As some of you surely know, I don't post download links to brand new albums, with the obvious exception of albums that the artists themselves have made available for free download. As none of you know -- unless you've been spying on me, you weird pervert -- practically all I've been listening to is new stuff. And
Steve Tibbetts while I do school work. So instead of yet another Steve Tibbetts record, these are 5
more recent favorites, and if you like one of them, please consider buckling down and actually buying it.
Scowl - Psychic Dance Routine
The first track on
Psychic Dance Routine is a flaming, head-on collision of 'traditional,' circle-pitting hardcore and hooky pop-grunge
à la Veruca Salt. The rest of the EP fleshes out that dichotomy in spectacular form. It's a blatant swing towards accessibility and a wider reach, but it's also easily my favorite thing this band has done.
Nicole Dollanganger - Married in Mount Airy
Vignettes of doomed romance, addiction, abuse, suicide, and murder via dark, surreal, undeniably Lynch-ian Americana. Dollanganger's dreamy, almost child-like voice and guitar are at the core of every song, but they're encased in layered, pitch-shifted sonics that have an unsettling, almost alien-sounding sheen. Fans of Ethel Cain should find a lot to love here.
Tujiko Noriko - Crépuscule I & II
Tujiko Noriko has been making excellent IDM/experimental pop/other electronic sounds since the turn of the millennium, and it's truly criminal that I have never posted about her on here. Her latest, Crépuscule I & II is an expansive double album of immersive, cavernous ambience: drifting, reverb-drenched synths, the odd scattered, slo-mo rhythm, and Noriko's whispery intonations.
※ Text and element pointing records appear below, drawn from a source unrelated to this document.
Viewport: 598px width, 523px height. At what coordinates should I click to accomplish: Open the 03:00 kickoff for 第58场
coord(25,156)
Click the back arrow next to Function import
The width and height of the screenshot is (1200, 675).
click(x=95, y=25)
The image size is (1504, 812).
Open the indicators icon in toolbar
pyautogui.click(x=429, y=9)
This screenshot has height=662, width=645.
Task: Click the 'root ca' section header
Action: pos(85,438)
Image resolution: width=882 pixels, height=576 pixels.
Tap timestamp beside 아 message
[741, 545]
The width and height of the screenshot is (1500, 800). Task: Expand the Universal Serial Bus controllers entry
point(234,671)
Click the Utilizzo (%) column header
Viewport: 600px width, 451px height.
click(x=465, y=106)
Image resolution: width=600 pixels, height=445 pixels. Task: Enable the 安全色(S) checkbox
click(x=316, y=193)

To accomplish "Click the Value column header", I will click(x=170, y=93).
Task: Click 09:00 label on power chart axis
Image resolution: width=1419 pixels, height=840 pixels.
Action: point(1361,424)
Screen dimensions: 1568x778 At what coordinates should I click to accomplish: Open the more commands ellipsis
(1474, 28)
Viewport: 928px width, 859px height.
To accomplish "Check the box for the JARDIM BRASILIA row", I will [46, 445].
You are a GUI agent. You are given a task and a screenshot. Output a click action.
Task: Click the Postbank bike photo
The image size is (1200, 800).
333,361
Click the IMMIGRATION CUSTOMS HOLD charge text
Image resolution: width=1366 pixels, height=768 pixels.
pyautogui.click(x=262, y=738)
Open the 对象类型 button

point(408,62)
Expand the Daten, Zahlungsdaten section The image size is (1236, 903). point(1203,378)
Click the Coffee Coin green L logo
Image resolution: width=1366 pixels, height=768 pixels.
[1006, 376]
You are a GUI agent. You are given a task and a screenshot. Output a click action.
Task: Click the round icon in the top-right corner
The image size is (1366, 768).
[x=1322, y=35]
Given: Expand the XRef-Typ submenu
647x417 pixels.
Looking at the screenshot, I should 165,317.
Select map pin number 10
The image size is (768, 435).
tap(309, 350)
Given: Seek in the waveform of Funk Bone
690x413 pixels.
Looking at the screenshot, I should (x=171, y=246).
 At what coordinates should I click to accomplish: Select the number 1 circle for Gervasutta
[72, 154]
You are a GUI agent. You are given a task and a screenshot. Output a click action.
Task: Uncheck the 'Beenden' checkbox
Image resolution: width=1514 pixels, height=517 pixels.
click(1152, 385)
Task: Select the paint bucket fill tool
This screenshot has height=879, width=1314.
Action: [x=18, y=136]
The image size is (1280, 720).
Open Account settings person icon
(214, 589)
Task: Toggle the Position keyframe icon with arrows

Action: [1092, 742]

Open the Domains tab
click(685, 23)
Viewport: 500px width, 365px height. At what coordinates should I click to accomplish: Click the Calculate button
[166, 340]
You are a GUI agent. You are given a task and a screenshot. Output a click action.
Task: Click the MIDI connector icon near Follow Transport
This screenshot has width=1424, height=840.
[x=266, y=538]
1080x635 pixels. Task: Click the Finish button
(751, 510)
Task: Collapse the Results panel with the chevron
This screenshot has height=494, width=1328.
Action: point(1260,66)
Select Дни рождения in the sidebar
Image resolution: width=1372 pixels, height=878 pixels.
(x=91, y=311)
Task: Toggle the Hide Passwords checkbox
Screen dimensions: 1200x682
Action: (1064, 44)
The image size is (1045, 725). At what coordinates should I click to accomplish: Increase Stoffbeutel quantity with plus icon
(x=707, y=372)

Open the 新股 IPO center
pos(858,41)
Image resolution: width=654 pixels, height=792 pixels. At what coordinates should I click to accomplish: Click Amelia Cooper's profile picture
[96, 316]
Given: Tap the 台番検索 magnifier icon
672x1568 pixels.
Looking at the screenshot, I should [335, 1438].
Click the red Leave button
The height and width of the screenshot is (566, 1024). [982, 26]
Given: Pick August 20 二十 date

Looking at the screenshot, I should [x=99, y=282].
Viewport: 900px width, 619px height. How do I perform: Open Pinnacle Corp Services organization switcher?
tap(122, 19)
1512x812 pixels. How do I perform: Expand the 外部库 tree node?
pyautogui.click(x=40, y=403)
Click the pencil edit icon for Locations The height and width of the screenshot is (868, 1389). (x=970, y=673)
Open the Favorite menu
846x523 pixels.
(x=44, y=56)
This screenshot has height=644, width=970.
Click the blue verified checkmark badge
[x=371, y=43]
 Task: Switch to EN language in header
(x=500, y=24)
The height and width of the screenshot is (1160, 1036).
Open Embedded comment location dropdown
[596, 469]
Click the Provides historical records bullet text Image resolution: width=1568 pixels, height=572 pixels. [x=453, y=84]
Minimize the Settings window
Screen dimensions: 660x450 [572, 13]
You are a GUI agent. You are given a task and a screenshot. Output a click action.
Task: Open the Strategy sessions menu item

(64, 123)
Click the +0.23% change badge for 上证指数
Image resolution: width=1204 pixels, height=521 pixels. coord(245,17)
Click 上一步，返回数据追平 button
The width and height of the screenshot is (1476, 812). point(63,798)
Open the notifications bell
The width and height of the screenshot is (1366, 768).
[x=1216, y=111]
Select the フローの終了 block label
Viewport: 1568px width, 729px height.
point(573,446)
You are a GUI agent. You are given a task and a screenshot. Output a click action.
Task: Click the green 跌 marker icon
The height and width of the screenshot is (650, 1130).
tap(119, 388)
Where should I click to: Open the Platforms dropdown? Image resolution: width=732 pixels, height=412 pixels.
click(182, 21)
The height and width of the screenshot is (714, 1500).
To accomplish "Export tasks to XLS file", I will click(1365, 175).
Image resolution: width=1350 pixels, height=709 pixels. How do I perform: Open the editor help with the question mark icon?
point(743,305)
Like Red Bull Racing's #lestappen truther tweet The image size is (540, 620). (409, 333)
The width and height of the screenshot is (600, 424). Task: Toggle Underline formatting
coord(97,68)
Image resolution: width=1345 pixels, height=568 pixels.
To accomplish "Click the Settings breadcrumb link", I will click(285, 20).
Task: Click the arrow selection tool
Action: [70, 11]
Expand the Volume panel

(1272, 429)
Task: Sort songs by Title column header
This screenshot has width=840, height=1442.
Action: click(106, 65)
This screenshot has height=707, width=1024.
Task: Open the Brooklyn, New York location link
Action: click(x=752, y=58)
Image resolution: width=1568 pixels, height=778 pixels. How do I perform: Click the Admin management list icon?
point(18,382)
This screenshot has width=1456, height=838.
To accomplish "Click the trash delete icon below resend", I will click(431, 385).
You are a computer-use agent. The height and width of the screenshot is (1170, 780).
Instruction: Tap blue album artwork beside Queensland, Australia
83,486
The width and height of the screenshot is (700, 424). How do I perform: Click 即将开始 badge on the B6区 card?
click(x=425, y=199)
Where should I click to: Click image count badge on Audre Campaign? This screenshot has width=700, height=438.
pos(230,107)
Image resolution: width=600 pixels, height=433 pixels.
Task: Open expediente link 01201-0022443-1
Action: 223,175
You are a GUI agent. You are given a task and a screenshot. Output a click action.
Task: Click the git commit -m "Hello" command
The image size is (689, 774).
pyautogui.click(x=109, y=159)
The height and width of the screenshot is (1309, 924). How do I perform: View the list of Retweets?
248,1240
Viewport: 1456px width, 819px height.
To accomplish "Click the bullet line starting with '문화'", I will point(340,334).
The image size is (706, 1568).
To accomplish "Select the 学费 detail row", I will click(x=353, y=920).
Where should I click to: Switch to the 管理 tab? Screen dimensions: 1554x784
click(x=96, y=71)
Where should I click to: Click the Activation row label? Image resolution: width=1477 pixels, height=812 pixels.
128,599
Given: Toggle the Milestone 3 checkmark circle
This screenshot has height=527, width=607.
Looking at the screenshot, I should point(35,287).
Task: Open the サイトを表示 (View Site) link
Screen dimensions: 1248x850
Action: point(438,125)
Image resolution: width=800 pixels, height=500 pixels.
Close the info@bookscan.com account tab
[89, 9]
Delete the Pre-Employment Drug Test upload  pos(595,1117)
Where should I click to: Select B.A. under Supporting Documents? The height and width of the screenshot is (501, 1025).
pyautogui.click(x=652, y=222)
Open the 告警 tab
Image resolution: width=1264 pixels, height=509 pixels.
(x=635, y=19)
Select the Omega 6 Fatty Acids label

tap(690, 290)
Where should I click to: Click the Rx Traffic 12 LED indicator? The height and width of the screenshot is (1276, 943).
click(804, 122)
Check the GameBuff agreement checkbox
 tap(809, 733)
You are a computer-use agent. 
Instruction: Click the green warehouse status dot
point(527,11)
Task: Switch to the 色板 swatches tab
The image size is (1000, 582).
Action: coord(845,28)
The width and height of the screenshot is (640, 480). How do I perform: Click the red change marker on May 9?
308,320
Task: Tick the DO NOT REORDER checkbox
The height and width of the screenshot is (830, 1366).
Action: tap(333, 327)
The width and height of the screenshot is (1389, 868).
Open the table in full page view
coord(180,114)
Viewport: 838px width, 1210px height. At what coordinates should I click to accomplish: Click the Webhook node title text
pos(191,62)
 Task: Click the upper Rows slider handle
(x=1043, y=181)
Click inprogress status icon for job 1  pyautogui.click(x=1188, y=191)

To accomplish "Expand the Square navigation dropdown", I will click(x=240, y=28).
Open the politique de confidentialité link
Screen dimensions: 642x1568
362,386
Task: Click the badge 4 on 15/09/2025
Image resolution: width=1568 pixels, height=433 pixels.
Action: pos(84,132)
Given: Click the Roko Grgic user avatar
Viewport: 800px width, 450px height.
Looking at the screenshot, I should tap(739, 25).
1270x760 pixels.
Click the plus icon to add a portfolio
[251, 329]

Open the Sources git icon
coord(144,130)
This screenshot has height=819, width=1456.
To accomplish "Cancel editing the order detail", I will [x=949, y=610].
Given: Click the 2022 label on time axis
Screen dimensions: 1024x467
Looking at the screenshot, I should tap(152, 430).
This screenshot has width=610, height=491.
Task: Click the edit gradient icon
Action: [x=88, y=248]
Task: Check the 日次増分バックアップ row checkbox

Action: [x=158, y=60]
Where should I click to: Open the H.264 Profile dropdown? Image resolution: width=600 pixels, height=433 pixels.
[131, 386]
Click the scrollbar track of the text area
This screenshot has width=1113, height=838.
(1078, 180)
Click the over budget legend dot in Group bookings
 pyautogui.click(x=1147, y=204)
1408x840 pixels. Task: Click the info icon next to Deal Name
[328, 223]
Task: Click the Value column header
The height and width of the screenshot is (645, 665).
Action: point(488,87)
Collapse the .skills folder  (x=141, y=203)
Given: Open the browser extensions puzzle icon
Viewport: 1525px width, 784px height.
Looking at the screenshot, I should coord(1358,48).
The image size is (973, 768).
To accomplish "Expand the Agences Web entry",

Derhead - The Grey Zone Phobia
Dense, eerie black metal with a massive, all-consuming sound that suggests both the yawning cosmos and the crushing cacophony of urban sprawl -- quite appropriate for an album that purportedly encourages the listener to "contemplate the contrast between reality and the inner self." Labyrinthine but not overwrought, frightening singular but not self-consciously so. Undoubtedly some of the best black metal in recent memory.
Baaba Maal - Being
A seamless fusion of Senegalese desert rock and half-time electro-pop groove. Maal's vocals would be mesmerizing in virtually any context, but over distorted rhythms and subwoofer-knocking bass-lines, there are moments of true transcendence. Practically impossible to listen to at anything less than max volume.